Years ago, it was the microbiome world’s methods for analyzing data, the need for phylogenetic structure and microbial reference frames. In COVID, it was the need to appreciate a large iceberg of unascertained cases, evidence consistent with the NYC March/April 2020 outbreak depleting the city’s susceptible population, and evidence pointing to a synthetic origin of SARS-CoV-2.

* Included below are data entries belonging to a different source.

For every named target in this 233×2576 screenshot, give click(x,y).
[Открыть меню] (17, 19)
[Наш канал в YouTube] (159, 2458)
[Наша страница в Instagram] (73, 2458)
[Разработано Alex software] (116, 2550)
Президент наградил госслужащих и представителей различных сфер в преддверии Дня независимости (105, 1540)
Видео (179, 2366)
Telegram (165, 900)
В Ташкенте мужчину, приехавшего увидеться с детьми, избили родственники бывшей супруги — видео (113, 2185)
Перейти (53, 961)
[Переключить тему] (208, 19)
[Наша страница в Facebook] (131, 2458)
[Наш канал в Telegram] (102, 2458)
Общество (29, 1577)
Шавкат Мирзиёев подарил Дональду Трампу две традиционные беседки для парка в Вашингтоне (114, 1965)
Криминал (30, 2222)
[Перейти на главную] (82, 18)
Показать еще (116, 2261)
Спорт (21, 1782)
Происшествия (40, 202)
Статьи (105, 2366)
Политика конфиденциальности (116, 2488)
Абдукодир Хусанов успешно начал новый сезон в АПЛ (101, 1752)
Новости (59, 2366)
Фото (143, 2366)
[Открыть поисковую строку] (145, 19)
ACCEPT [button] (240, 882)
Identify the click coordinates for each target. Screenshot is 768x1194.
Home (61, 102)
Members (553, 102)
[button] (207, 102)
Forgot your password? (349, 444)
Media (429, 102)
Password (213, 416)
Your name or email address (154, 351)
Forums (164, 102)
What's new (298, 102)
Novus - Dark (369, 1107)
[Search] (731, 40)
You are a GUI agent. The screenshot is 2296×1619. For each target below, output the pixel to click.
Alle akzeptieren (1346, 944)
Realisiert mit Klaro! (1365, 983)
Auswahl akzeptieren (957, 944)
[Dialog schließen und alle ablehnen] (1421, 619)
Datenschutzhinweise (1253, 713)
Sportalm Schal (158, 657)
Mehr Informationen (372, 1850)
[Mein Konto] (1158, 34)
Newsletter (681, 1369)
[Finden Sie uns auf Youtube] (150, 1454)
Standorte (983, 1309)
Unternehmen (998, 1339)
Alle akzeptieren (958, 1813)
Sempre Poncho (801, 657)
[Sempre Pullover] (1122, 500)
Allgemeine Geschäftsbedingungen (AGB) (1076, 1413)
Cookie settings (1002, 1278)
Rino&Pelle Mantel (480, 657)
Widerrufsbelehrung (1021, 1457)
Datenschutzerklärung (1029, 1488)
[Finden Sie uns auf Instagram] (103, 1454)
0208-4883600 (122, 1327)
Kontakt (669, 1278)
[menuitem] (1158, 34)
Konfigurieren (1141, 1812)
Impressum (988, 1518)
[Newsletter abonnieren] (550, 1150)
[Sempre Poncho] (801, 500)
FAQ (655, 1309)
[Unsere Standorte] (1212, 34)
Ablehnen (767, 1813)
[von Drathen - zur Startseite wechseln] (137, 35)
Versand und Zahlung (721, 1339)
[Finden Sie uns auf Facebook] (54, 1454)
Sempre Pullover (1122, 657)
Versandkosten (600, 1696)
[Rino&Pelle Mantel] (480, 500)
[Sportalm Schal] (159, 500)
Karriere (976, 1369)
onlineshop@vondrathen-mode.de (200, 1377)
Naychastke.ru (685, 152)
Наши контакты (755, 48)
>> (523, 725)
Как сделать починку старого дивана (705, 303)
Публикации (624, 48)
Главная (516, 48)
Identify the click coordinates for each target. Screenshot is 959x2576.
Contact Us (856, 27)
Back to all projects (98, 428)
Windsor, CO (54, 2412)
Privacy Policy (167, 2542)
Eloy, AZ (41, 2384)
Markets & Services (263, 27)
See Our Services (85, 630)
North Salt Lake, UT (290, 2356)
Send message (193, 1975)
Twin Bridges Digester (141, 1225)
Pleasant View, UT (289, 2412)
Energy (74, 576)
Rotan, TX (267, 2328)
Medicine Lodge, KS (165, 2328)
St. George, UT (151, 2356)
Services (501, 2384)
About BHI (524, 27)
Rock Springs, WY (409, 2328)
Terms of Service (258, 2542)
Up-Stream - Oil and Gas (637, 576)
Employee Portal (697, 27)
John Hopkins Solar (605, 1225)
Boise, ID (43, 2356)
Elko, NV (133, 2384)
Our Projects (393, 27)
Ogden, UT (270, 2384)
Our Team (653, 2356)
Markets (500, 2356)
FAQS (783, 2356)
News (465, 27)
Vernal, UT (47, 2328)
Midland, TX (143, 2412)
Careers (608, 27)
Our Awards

Now, I’m watching billions of dollars be thrown around for AI biodesign tools that predict protein folding. As the microbiome data was still cool, as COVID was still a serious pandemic, and as zoonotic diseases are also important, today’s neural networks predicting the structure of proteins from genetic sequences are so cool. My critiques aren’t with the dream of predicting biological structures and functions from the molecular building blocks we can synthesize. Rather, I aim to point out something everyone’s overlooking, something extremely important, a subtle, tiny little gear in this large hype machine whose turning (or not) defines the success of this whole operation.
The problem is simple to state, very difficult to solve:
Biological data is, for all intense and purposes, infinitely sparse.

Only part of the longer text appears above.